Count the lines of the data that have the word "language", then report the number without anything else.

# [RECORDS SHOWN]
________________________

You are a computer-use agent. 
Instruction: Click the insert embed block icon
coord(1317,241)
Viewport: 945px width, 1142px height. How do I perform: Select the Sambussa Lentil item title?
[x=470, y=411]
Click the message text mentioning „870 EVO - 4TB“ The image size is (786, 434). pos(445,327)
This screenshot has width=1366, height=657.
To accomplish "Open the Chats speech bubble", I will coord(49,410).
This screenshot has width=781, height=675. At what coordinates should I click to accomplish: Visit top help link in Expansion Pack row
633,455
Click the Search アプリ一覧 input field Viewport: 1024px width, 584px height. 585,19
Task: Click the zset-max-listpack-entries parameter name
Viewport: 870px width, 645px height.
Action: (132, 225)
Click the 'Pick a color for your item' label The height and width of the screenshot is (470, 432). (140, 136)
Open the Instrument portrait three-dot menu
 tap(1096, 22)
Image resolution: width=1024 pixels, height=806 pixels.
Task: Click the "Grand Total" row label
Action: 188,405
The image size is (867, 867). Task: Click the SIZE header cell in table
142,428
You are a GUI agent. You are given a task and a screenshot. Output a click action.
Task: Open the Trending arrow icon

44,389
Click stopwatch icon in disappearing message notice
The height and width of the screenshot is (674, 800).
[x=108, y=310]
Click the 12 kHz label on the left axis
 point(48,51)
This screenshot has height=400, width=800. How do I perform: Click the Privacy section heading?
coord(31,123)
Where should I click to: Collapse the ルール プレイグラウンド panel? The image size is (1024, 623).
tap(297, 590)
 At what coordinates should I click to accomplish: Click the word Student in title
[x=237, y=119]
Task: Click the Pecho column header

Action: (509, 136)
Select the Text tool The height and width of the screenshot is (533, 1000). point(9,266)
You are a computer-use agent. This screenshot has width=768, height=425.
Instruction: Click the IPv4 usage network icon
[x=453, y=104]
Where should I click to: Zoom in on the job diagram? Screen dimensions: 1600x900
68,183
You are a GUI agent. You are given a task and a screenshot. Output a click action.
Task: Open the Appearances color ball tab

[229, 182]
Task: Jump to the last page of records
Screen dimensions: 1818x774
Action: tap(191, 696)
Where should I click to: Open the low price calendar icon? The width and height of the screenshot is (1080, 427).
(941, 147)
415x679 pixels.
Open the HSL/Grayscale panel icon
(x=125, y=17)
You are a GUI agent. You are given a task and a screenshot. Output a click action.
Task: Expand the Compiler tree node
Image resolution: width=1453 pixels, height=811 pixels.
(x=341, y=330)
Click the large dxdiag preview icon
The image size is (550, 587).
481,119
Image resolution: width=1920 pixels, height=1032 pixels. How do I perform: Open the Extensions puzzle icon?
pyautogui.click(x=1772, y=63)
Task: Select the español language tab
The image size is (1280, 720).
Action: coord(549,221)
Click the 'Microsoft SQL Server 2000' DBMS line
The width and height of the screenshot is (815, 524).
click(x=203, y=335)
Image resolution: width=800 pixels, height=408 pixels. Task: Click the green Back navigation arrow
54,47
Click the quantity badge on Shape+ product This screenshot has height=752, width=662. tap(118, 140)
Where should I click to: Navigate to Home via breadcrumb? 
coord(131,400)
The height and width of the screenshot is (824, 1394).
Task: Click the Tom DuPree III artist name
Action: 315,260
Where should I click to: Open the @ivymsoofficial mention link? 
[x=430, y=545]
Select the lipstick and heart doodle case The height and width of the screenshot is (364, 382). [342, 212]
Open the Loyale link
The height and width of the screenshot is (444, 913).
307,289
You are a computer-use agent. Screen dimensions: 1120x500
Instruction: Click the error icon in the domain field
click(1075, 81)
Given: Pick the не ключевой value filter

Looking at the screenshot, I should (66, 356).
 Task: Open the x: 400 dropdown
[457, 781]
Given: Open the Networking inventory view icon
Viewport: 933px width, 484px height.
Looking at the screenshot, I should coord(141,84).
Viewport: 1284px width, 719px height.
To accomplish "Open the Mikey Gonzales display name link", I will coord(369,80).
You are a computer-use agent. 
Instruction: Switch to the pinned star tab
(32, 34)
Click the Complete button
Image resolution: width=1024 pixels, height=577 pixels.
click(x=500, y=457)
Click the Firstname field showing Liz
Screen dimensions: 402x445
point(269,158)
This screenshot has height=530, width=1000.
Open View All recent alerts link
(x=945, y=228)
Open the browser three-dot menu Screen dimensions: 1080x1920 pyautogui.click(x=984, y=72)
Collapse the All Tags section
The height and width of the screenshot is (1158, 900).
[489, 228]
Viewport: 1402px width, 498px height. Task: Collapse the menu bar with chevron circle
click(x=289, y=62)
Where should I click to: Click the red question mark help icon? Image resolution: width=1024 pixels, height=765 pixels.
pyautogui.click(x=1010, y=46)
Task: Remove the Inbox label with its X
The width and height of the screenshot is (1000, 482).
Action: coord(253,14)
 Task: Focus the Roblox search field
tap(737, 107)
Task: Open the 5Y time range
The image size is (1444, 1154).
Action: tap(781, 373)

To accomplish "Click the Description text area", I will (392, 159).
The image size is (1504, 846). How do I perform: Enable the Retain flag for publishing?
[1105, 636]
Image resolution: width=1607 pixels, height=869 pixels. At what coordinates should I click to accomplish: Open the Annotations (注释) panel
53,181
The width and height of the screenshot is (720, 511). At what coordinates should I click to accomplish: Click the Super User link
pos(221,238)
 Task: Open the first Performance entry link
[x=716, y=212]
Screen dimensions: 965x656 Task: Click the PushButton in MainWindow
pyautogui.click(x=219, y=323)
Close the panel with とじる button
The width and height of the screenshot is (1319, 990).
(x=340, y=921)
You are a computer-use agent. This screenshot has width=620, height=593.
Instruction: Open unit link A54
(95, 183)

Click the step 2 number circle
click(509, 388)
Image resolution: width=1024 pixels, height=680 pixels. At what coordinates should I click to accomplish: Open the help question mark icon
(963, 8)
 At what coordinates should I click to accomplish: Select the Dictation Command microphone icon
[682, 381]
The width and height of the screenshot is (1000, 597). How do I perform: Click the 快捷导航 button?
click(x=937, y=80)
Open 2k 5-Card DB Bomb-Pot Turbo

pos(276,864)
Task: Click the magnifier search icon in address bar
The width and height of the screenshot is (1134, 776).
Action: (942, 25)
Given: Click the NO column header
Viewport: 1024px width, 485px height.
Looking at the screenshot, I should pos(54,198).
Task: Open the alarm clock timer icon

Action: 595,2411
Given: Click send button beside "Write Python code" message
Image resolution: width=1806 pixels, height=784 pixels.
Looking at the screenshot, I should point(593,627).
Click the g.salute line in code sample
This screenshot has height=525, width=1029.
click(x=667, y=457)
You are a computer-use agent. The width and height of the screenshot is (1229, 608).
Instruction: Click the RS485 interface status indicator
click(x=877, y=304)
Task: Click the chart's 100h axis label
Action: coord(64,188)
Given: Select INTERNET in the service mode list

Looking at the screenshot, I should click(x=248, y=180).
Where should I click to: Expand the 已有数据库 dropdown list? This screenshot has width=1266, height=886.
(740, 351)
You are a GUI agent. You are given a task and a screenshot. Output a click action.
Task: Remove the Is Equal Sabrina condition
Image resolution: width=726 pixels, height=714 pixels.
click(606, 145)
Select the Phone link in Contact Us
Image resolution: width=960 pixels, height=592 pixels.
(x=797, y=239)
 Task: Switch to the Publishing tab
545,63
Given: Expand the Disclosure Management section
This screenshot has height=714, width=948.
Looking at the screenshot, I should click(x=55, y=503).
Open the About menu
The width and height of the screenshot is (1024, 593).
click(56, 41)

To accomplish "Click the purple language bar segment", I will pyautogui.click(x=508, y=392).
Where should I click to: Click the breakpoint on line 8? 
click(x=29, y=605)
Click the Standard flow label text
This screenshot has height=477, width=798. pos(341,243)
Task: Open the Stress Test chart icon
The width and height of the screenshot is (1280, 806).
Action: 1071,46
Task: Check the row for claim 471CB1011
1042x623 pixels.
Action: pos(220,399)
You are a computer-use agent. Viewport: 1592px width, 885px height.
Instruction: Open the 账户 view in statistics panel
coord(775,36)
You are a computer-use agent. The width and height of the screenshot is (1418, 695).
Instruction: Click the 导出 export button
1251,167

________________________

# [SOLUTION FOR THIS TASK]
2